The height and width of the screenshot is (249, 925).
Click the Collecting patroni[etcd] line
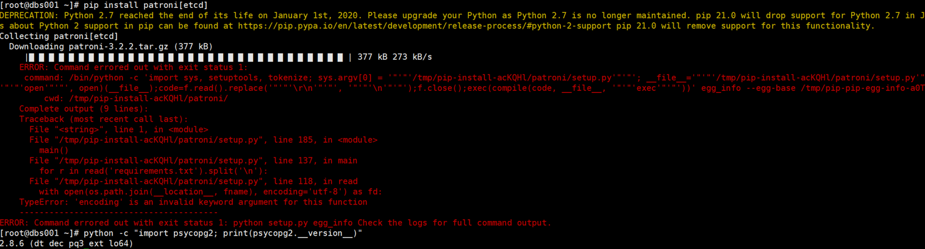[x=56, y=36]
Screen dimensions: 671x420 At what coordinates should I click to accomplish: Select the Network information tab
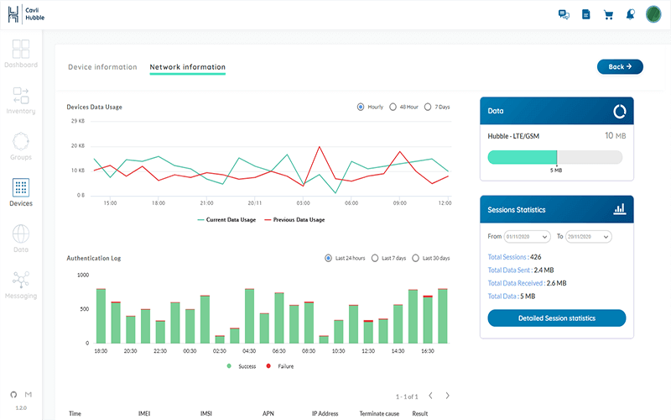coord(187,67)
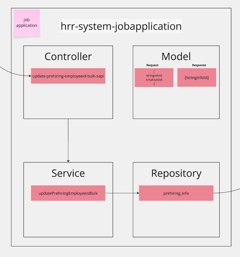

------

• **Task description**:
Copy the data verbatim, skipping any image it holds.

• **Written response**:
The height and width of the screenshot is (249, 925).
Click the Collecting patroni[etcd] line
[x=56, y=36]
Screen dimensions: 671x420 At what coordinates should I click to accomplish: Select the Network information tab
coord(187,67)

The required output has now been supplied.